I didn't say you'll be fat if you work out at a lower intensity.  I pointed out that you have to work out more to lose the same number of calories.  Most people don't work out more thus they'll take longer to lose the weight.

That being said, if you need to lose a lot of weight and are out of shape, go ahead and start out with the low intensity so you can sustain your workout.  A 5 minute workout does nobody any good.  People can work out at a low intensity longer than high and if you increase the time you work out and increase the frequency, you'll lose more.  

I love interval training.  Low intensity then high then low then high.  It helps your ability to stay high longer.

It's all a numbers game.  3500 calories per pound.  

Ok.  I need to run to work.


----------



## thestarsfall (Feb 15, 2007)

Waaaay back when I still bought random health magazines they had something about this and someone had asked whether it would be better to work out at a lower intensity to lose fat and they just said "a calorie is a calorie" and yeah, in the end it is all about calorie in vs calorie out for weight gain and loss 
	

	
	
		
		

		
			





And then there are the ppl who do low intensity exercises because "they dont wanna get bulky"

haha...


----------



## LindseySullivan (Feb 15, 2007)

You don't get bulky from cardio.  Plain & simple.  

Most people don't even get bulky from lifting weights.  12-15 lighter weight reps to tone 8-10 heavier weight reps to bulk.  

In fact, weight training (to tone) should be part of any workout plan.  We lose muscle as we age (about 1/2 a pound per year past age 25, muscle burns calories so as it's lost  we lose less calories per day - this is how our metabolism slows with age!  1/2lb ofmuscle only burns about 50 calories per day, but who do you know who cuts 50 cal per year from their diet to compensate?  I don't know any.  50 cal per day is 350 per week and is 5 pounds per year?  So those of you who gain 5lbs per year, that's why!!!  Start lifting!

Muscle add weight, but it's much more compact than fat (and it will burn calories).  So as you lift, you may gain a little - but that's good!  As long as your clothes fit better.  Don't use the numbers on the scale to guage your progress so much when lifting.  At first your weight may go up but after a few weeks, the pounds should start to melt off.

Here's some math:

Calories in - Calories out

negative = loss, positive - gain, same = no change

Jane is 5'4 and weighs 170.  She burns 1500 cal per day.  She cuts 
300 cal from her diet and works out 3x week burning 500 cal at each workout.  Between diet and exercise, she is losing 3600 calories per week.  She should lose 1lb a week or 4-5lbs in a month.

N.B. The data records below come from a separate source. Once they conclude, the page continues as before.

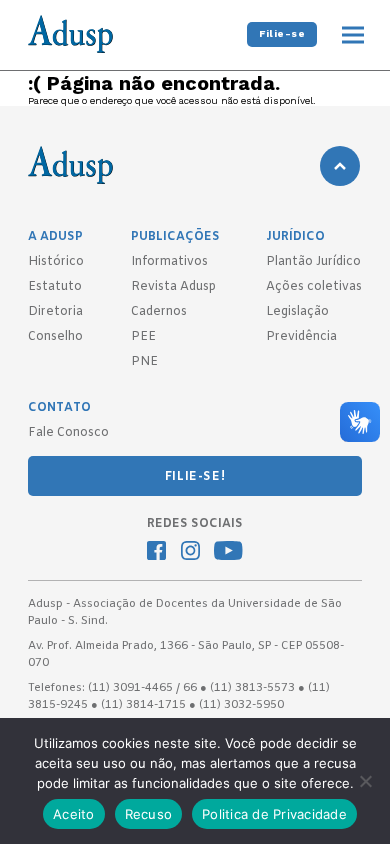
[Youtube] (228, 553)
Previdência (301, 337)
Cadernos (159, 312)
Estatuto (55, 287)
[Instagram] (190, 553)
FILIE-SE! (195, 477)
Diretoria (55, 312)
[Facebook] (156, 553)
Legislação (297, 312)
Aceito (74, 814)
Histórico (56, 262)
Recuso (149, 814)
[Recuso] (365, 781)
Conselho (55, 337)
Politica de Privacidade (274, 814)
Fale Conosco (68, 433)
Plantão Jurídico (313, 262)
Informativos (169, 262)
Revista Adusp (173, 287)
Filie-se (282, 33)
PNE (144, 362)
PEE (143, 337)
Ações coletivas (314, 287)
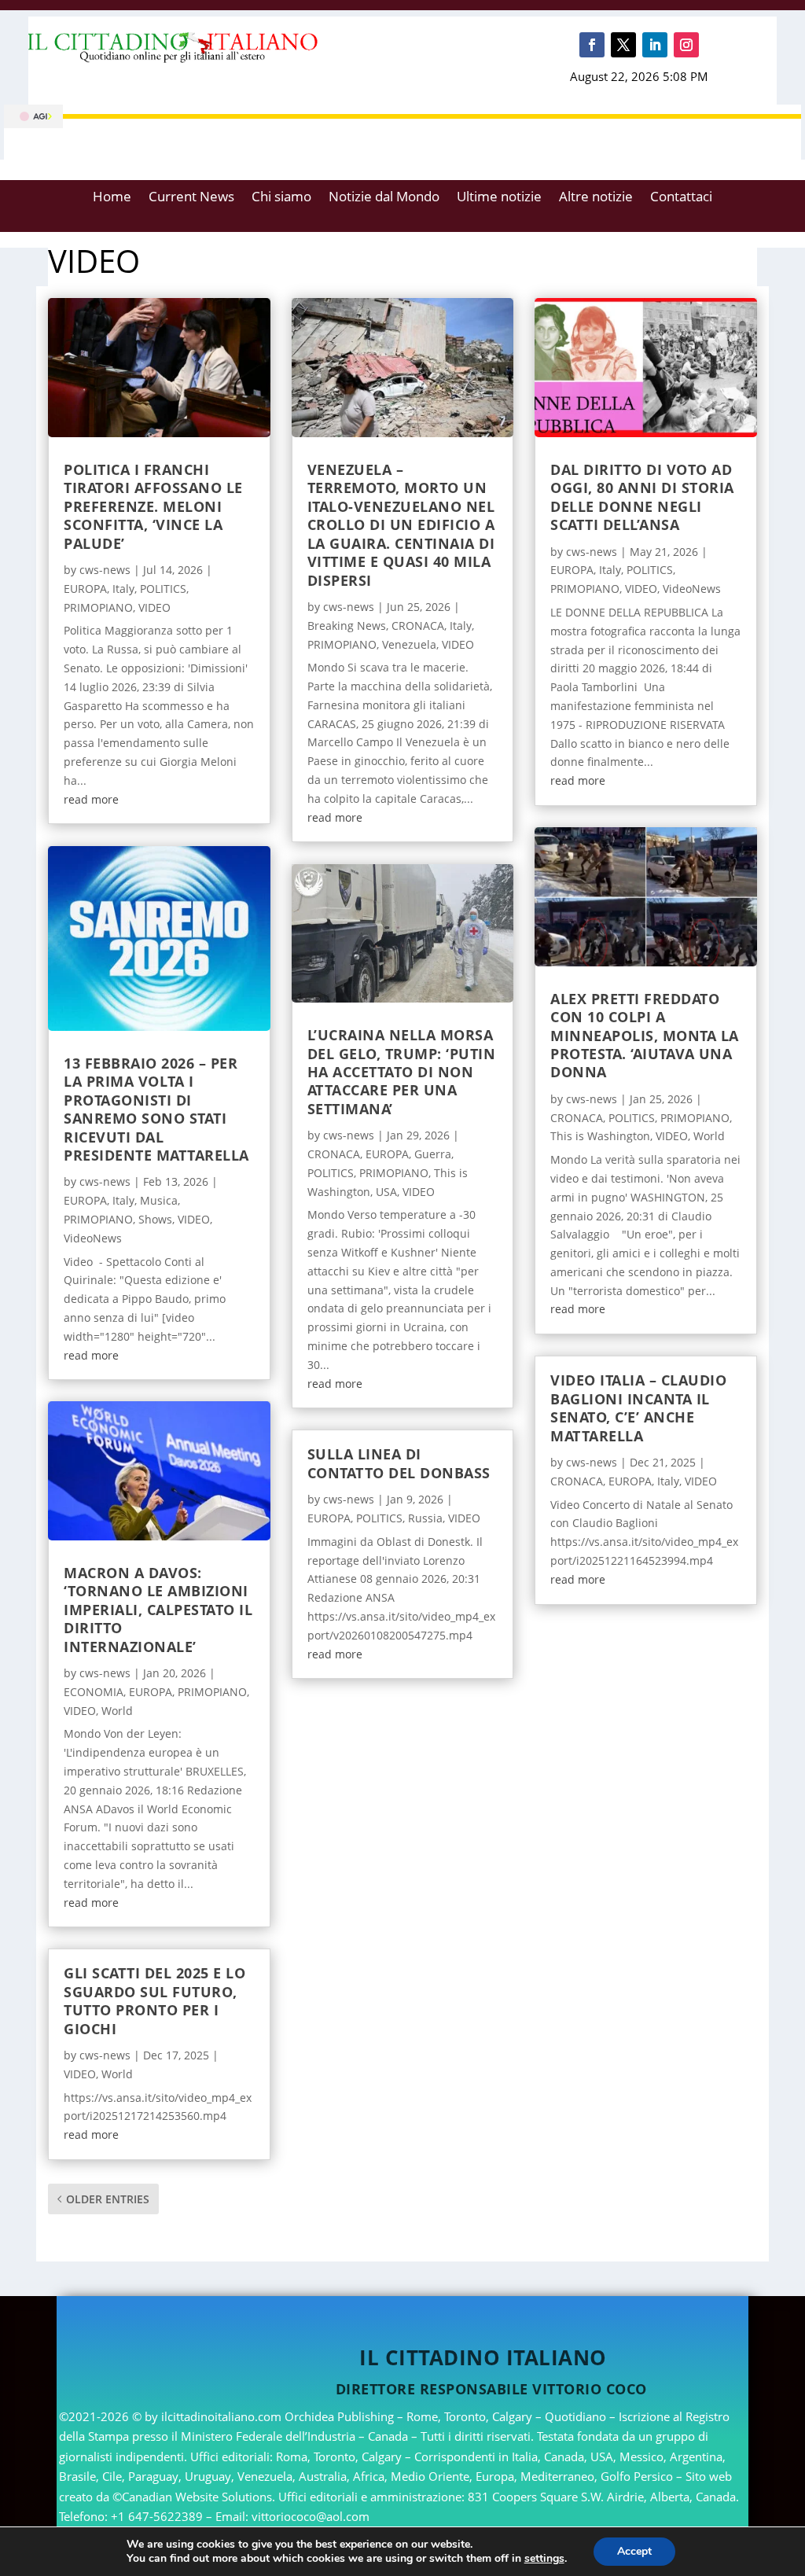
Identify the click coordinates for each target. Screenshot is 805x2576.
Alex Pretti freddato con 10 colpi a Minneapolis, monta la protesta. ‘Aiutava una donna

Jane adds weight training and PUTS ON 5lbs of muscle.  Now this muscle is burning about 250 calories a day and she doesn't have to do anything to burn it but keep that muscle!  So now she's burning another 1750 calories per week (total of 5350 cal/wk).  She should lose 1.5lbs per week or 6-7 lbs per month.  Again, simple math.   

Now imagine if she put on 10lbs of muscle.  At first, her weigt will go up due to the extra muscle, but now she's losing 2lbs per week or 8-10 per month.  Get it?  

Cardio 3-5x per week 30+ in duration
Strength 2-3x per week
And you should stretch every day!

I don't know where these people are gettig their info from....

Lindsey Sullivan
-ACE Certified - I know what I'm talking about!!


----------



## micky_mouse (Feb 16, 2007)

alright thanks for this it has been helpful now my question what is a good way to burn calories if you dont have a gym membership?and the weather here at the moment is in the negatives (-20's) to be extact so do you have any helpful hints thanks a ton!!


----------



## Shimmer (Feb 16, 2007)

turn on the stereo/ipod and dance.
buy a jumprope and jump inside...


----------



## MAC_Whore (Feb 18, 2007)

Quote:

   Originally Posted by *Shimmer* 

 
_turn on the stereo/ipod and dance.._

 
Shimmer, were you watching me reorganize my storage room last weekend, cuz that sounds really familiar! 
	

	
	
		
		

		
		
	


	




  I was rockin' it!  You have to do what you can to make cleaning fun, eh?


----------



## Shimmer (Feb 18, 2007)

I'll never tell


----------